Bioorganic Chemistry ( IF 5.1 ) Pub Date : 2018-11-13 , DOI: 10.1016/j.bioorg.2018.11.010 Naeimeh Salehi , Bi Bi Fatemeh Mirjalili , Hamid Nadri , Zahra Abdolahi , Hamid Forootanfar , Alireza Samzadeh-Kermani , Tuba Tüylü Küçükkılınç , Beyza Ayazgok , Saeed Emami , Ismaeil Haririan , Mohammad Sharifzadeh , Alireza Foroumadi , Mehdi Khoobi
A novel series of benzylpyridinium-based benzoheterocycles (benzimidazole, benzoxazole or benzothiazole) were designed as potent acetylcholinesterase (AChE) and butyrylcholinesterase (BuChE) inhibitors.

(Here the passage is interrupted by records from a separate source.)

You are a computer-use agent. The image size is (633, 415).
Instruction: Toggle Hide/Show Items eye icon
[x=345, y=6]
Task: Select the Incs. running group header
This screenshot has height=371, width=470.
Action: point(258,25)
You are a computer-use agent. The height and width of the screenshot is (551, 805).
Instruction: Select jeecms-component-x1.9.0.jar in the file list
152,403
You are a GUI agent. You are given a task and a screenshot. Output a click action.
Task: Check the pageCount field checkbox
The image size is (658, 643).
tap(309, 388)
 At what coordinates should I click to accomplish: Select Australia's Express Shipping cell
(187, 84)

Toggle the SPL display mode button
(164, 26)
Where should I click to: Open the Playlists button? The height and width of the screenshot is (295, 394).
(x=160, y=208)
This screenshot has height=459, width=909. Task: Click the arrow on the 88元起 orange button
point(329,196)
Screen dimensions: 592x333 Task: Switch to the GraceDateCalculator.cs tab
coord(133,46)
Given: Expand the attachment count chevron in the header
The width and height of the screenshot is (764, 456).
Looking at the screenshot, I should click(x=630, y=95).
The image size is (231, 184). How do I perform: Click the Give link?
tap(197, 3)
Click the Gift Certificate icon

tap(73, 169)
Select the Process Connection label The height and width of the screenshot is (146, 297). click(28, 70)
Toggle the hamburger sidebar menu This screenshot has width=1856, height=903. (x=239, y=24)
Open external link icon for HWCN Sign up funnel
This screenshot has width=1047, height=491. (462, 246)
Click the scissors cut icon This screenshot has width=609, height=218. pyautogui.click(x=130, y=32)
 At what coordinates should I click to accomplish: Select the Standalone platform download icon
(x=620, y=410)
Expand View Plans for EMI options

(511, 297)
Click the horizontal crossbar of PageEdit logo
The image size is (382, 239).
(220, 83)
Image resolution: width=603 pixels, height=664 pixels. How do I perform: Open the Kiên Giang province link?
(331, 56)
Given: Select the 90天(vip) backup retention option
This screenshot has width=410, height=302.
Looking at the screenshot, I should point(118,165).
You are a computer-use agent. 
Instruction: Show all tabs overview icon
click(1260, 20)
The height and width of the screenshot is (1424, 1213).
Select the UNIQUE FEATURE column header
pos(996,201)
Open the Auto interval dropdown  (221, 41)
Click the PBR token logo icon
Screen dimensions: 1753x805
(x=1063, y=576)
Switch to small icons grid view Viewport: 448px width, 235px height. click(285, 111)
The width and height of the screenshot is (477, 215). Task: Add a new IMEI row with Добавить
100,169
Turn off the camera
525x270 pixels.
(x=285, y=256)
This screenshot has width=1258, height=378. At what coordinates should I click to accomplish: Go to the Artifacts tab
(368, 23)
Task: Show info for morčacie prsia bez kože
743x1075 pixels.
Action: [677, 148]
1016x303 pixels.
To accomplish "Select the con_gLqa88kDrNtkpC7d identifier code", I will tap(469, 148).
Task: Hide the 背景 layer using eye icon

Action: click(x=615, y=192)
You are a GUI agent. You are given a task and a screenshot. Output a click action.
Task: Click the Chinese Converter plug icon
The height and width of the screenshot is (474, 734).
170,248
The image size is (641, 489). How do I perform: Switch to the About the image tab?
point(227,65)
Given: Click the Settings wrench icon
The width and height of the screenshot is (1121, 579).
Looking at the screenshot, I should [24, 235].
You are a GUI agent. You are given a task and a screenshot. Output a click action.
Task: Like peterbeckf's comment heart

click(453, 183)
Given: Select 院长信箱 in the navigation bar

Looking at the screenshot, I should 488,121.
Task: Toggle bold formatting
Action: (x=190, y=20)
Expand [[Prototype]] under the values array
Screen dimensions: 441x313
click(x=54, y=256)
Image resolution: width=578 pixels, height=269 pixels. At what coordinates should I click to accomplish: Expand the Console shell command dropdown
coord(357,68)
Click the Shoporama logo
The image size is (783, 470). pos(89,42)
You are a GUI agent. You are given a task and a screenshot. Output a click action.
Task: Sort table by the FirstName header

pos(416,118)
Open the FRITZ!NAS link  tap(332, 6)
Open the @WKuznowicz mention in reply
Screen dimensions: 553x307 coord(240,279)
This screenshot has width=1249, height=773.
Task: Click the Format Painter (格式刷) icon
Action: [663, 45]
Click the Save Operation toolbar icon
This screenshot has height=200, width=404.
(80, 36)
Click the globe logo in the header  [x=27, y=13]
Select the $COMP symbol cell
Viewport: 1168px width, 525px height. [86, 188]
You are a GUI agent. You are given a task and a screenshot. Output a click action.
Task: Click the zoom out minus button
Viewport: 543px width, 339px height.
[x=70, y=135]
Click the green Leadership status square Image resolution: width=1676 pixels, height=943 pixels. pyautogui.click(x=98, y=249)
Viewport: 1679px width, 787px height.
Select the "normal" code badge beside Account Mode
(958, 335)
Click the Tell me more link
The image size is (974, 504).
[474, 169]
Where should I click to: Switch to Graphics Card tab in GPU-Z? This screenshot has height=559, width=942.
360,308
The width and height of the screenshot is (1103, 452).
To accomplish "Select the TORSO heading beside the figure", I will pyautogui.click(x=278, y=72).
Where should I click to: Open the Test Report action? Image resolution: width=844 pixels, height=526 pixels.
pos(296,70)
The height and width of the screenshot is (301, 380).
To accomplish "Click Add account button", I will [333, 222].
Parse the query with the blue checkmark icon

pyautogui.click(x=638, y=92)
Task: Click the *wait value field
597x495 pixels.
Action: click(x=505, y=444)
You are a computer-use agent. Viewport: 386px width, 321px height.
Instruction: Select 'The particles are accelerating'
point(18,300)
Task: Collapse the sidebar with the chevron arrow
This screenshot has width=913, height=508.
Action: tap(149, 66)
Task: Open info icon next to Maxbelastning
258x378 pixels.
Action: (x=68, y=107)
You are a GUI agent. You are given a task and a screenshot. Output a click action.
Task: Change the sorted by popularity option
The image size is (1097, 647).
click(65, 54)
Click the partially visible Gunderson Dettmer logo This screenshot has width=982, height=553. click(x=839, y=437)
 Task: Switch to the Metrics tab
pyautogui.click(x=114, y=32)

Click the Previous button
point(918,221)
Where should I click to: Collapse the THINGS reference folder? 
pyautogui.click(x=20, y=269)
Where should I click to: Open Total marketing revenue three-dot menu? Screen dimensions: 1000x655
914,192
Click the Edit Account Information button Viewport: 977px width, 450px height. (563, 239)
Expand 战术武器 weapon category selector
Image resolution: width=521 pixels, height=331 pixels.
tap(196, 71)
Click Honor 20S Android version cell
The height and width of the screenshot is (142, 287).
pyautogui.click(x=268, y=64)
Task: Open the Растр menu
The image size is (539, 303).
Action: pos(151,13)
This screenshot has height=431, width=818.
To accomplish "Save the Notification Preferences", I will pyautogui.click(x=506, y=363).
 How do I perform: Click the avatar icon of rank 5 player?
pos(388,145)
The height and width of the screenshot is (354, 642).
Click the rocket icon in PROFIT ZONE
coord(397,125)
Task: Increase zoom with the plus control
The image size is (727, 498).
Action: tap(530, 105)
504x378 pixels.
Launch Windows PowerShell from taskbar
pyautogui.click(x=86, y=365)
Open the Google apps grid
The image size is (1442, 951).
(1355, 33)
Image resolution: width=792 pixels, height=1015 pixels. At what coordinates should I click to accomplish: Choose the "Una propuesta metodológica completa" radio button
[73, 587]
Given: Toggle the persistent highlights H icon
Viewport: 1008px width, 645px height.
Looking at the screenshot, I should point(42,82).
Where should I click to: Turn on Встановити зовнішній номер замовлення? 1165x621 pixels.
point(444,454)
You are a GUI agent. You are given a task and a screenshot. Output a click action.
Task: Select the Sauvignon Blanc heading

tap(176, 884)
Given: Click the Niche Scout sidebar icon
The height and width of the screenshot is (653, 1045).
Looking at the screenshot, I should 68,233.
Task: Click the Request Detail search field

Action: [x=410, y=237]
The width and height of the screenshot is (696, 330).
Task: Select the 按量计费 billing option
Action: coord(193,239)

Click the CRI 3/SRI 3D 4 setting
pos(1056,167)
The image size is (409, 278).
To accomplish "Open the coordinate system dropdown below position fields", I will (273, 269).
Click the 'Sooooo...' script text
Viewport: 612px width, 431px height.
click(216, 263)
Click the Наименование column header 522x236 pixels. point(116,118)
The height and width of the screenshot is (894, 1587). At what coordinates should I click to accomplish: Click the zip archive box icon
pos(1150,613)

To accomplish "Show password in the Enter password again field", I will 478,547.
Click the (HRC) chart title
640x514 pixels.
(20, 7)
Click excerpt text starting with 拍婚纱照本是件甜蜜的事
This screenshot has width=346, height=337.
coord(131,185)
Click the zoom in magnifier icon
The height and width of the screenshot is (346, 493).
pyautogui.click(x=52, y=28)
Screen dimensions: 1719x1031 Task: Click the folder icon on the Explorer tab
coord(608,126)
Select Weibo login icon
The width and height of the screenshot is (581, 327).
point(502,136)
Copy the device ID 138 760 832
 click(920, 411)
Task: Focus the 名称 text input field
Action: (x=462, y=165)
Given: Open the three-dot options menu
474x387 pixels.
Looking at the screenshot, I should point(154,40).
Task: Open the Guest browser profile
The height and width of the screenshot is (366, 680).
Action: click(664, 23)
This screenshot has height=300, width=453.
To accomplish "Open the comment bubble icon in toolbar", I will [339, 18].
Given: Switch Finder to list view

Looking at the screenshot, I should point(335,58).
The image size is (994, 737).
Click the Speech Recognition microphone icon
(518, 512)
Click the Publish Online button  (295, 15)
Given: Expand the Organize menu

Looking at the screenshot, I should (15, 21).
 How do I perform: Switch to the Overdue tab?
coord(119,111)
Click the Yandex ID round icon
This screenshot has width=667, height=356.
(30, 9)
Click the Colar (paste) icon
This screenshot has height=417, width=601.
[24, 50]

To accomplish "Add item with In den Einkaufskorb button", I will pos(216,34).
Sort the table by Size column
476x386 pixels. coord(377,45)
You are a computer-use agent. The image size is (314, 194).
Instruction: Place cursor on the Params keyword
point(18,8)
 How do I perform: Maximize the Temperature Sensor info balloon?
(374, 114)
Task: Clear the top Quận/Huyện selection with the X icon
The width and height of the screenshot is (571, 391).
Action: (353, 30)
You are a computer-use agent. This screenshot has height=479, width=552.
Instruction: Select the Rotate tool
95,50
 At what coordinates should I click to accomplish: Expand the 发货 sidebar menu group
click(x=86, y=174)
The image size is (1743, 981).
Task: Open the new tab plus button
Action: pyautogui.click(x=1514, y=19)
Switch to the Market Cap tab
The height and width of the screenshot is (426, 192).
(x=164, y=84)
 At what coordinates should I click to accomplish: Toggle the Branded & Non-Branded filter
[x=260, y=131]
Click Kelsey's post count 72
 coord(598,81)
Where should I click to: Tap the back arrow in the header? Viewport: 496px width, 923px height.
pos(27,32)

The title compounds 4a-q were conveniently synthesized via condensation reaction of 1,2-phenylenediamine, 2-aminophenol or 2-aminothiophenol with pyridin-4-carbalehyde, followed by N-benzylation using various benzyl halides. The results of in vitro biological assays revealed that most of them, especially 4c and 4g, had potent anticholinesterase activity comparable or more potent than reference drug, donepezil. The kinetic study demonstrated that the representative compound 4c inhibits AChE in competitive manner. According to the ligand-enzyme docking simulation, compound 4c occupied the active site at the vicinity of catalytic triad. The compounds 4c and 4g were found to be inhibitors of Aβ self-aggregation as well as AChE-induced Aβ aggregation. Meanwhile, these compounds could significantly protect PC12 cells against H2O2-induced injury and showed no toxicity against HepG2 cells. As multi-targeted structures, compounds 4c and 4g could be considered as promising candidate for further lead developments to treat Alzheimer’s disease.
中文翻译:
新的基于N-苄基吡啶鎓的苯并杂环化合物作为潜在的抗阿尔茨海默氏病药物的合成和生物学评估
设计了一系列新的基于苄基吡啶鎓的苯并杂环化合物(苯并咪唑,苯并恶唑或苯并噻唑)作为有效的乙酰胆碱酯酶(AChE)和丁酰胆碱酯酶(BuChE)抑制剂。通过1,2-苯二胺,2-氨基苯酚或2-氨基硫代苯酚与吡啶-4-甲醛的缩合反应,然后使用各种苄基卤化物进行N-苄基化,可以方便地合成标题化合物4a-q。体外生物学分析的结果表明,它们中的大多数,特别是4c和4g,具有比参考药物多奈哌齐有效或更强的抗胆碱酯酶活性。动力学研究表明,代表性的化合物4c以竞争性方式抑制AChE。根据配体-酶对接模拟,化合物4c占据了催化三联体附近的活性位点。发现化合物4c和4g是Aβ自聚集以及AChE诱导的Aβ聚集的抑制剂。同时,这些化合物可以显着保护PC12细胞免受H 2 O 2诱导的损伤,并且对HepG2细胞没有毒性。作为多靶点结构,化合物4c和4g可以被视为治疗阿尔茨海默氏病的进一步先导药物的有前途的候选物。